* Required work
Provide the data again in its entirety, exactly as given.

(Collected data entries)

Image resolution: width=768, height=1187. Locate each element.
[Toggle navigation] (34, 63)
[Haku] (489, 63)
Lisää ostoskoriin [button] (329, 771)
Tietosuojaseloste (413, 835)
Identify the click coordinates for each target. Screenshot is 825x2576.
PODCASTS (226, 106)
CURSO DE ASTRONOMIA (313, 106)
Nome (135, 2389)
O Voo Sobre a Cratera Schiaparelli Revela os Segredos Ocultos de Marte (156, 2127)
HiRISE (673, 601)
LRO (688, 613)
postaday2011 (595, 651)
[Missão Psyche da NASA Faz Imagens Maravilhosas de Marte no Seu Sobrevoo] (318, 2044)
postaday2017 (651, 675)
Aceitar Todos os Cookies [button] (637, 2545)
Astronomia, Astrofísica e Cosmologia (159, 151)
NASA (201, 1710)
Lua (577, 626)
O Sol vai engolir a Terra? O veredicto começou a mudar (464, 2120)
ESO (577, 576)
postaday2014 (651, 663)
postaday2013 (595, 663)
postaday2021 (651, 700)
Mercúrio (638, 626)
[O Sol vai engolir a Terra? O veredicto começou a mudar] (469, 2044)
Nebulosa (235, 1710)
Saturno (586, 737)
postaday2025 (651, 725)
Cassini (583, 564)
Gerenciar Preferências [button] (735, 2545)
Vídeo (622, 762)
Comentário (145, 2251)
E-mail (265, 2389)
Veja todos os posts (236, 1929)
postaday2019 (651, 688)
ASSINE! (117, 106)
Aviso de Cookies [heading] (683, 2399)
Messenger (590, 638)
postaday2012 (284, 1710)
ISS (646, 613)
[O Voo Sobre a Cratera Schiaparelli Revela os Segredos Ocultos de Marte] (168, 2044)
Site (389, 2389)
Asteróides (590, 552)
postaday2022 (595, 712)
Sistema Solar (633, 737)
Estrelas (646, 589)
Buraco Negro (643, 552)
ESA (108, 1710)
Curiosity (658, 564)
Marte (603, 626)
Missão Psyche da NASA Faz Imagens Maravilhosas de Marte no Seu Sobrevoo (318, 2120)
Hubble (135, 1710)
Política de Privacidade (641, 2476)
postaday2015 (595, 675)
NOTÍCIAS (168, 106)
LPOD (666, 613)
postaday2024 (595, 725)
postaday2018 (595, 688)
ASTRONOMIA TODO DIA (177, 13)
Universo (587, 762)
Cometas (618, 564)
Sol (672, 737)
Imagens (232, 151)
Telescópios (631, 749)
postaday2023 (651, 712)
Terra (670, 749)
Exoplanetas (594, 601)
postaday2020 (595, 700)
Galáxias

* Your solution
Image resolution: width=768, height=1187. Locate each element.
[Toggle navigation] (34, 63)
[Haku] (489, 63)
Lisää ostoskoriin [button] (329, 771)
Tietosuojaseloste (413, 835)
Identify the click coordinates for each target. Screenshot is 825x2576.
PODCASTS (226, 106)
CURSO DE ASTRONOMIA (313, 106)
Nome (135, 2389)
O Voo Sobre a Cratera Schiaparelli Revela os Segredos Ocultos de Marte (156, 2127)
HiRISE (673, 601)
LRO (688, 613)
postaday2011 (595, 651)
[Missão Psyche da NASA Faz Imagens Maravilhosas de Marte no Seu Sobrevoo] (318, 2044)
postaday2017 (651, 675)
Aceitar Todos os Cookies [button] (637, 2545)
Astronomia, Astrofísica e Cosmologia (159, 151)
NASA (201, 1710)
Lua (577, 626)
O Sol vai engolir a Terra? O veredicto começou a mudar (464, 2120)
ESO (577, 576)
postaday2014 (651, 663)
postaday2013 (595, 663)
postaday2021 (651, 700)
Mercúrio (638, 626)
[O Sol vai engolir a Terra? O veredicto começou a mudar] (469, 2044)
Nebulosa (235, 1710)
Saturno (586, 737)
postaday2025 (651, 725)
Cassini (583, 564)
Gerenciar Preferências [button] (735, 2545)
Vídeo (622, 762)
Comentário (145, 2251)
E-mail (265, 2389)
Veja todos os posts (236, 1929)
postaday2019 (651, 688)
ASSINE! (117, 106)
Aviso de Cookies [heading] (683, 2399)
Messenger (590, 638)
postaday2012 (284, 1710)
ISS (646, 613)
[O Voo Sobre a Cratera Schiaparelli Revela os Segredos Ocultos de Marte] (168, 2044)
Site (389, 2389)
Asteróides (590, 552)
postaday2022 (595, 712)
Sistema Solar (633, 737)
Estrelas (646, 589)
Buraco Negro (643, 552)
ESA (108, 1710)
Curiosity (658, 564)
Marte (603, 626)
Missão Psyche da NASA Faz Imagens Maravilhosas de Marte no Seu Sobrevoo (318, 2120)
Hubble (135, 1710)
Política de Privacidade (641, 2476)
postaday2015 (595, 675)
NOTÍCIAS (168, 106)
LPOD (666, 613)
postaday2024 (595, 725)
postaday2018 (595, 688)
ASTRONOMIA TODO DIA (177, 13)
Universo (587, 762)
Cometas (618, 564)
Sol (672, 737)
Imagens (232, 151)
Telescópios (631, 749)
postaday2023 (651, 712)
Terra (670, 749)
Exoplanetas (594, 601)
postaday2020 (595, 700)
Galáxias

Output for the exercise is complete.